One day at the end of September Stiller said over the telephone, 'Get ready, we're going to Paris.' She couldn't believe her receiver. 'Are you serious?' The cheerful voice answered, 'Why not?' Still half in doubt whether Stiller was not joking, already half joyously serious she asked, 'When?' The cheerful voice answered, Tomorrow, today, when you like.' (They knew the trains to Paris by heart; there was a night train that came in through the suburbs of Paris at first light, then breakfast with the early workmen in a bar at the Gare de l'Est, coffee and
brioches,
followed by a stroll through the great covered market full of vegetables and fish—and suddenly, as in a fairy tale, all this was within their grasp?) 'I'm coming over right away,' said Sibylle; but it wasn't as simple as that, for in the morning Stiller was receiving another visit from his curator, and in the afternoon Sibylle had to take little Hannes to the circus. 'After the circus then,' she said and put down the receiver, as dizzy as a person who has just won a prize, empty with happiness...

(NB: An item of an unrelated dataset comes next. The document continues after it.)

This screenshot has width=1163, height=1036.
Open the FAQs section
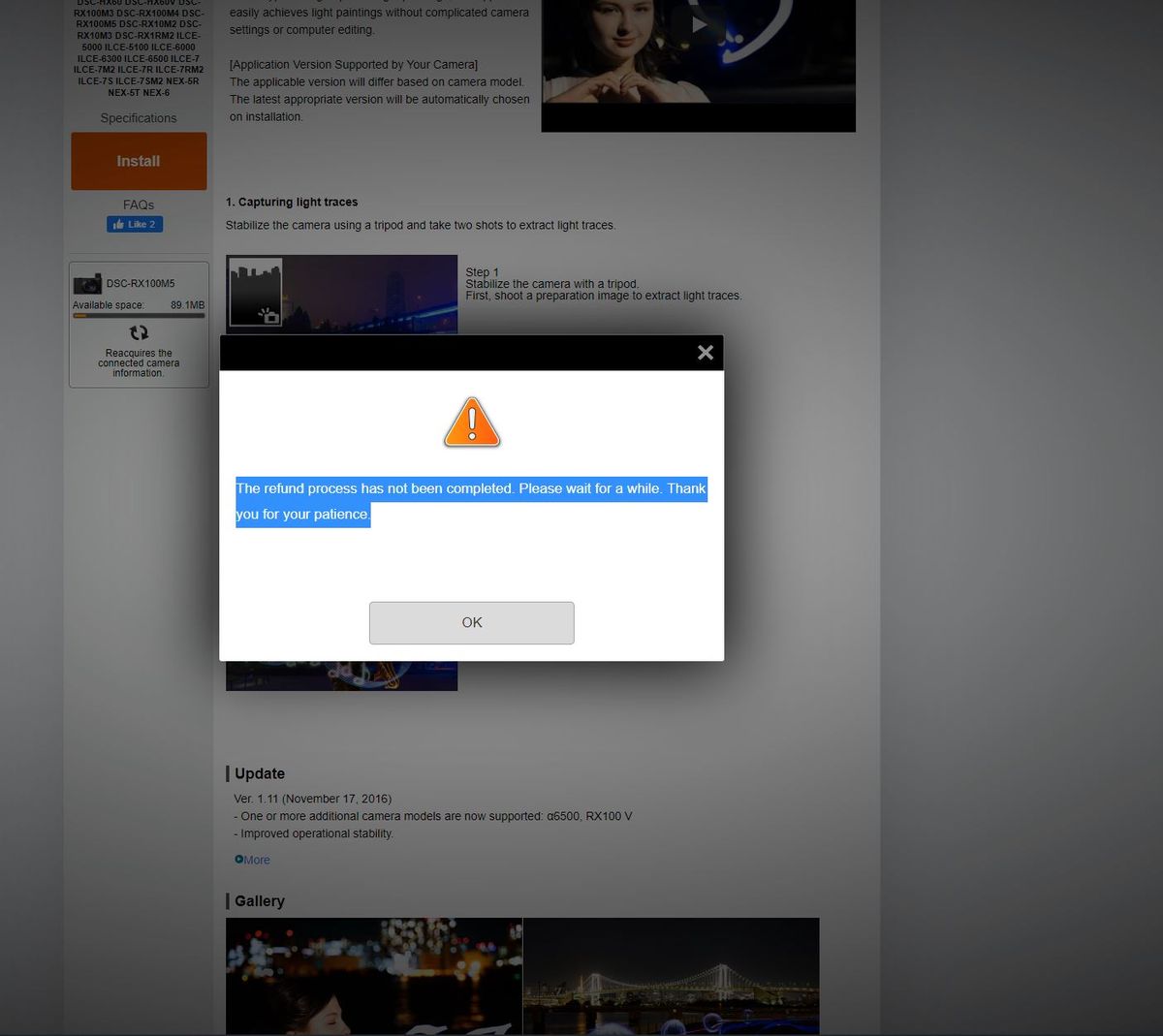pyautogui.click(x=139, y=204)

At last things seemed to be moving.

'What shall we say,' asked Rolf over coffee, 'we must order the removal van, when would it suit you? I've no intention of making the whole move by myself. Will you be here next week?' Sibylle quite understood his urgency, troublesome as she found it. 'Yes, yes,' she said, 'I know, but I can't tell you today.'—'When will you be able to tell me?'—'Tomorrow.'—'Why are you so on edge?'—'I'm not on edge,' she retorted. 'Why should I be on edge?' Sibylle had hoped she would be able to let her decision mature; now she suddenly had a twenty-four-hour ultimatum. After all, it concerned everything in the world that mattered to her, Stiller, Rolf, Hannes, it concerned a life that was not yet born, people to whom her heart was bound, it concerned herself, it involved the question whether Sibylle would be capable of choosing her life for herself. All this was in the balance. And Rolf wanted to know by tomorrow, so that he could order the removal van, tomorrow over coffee...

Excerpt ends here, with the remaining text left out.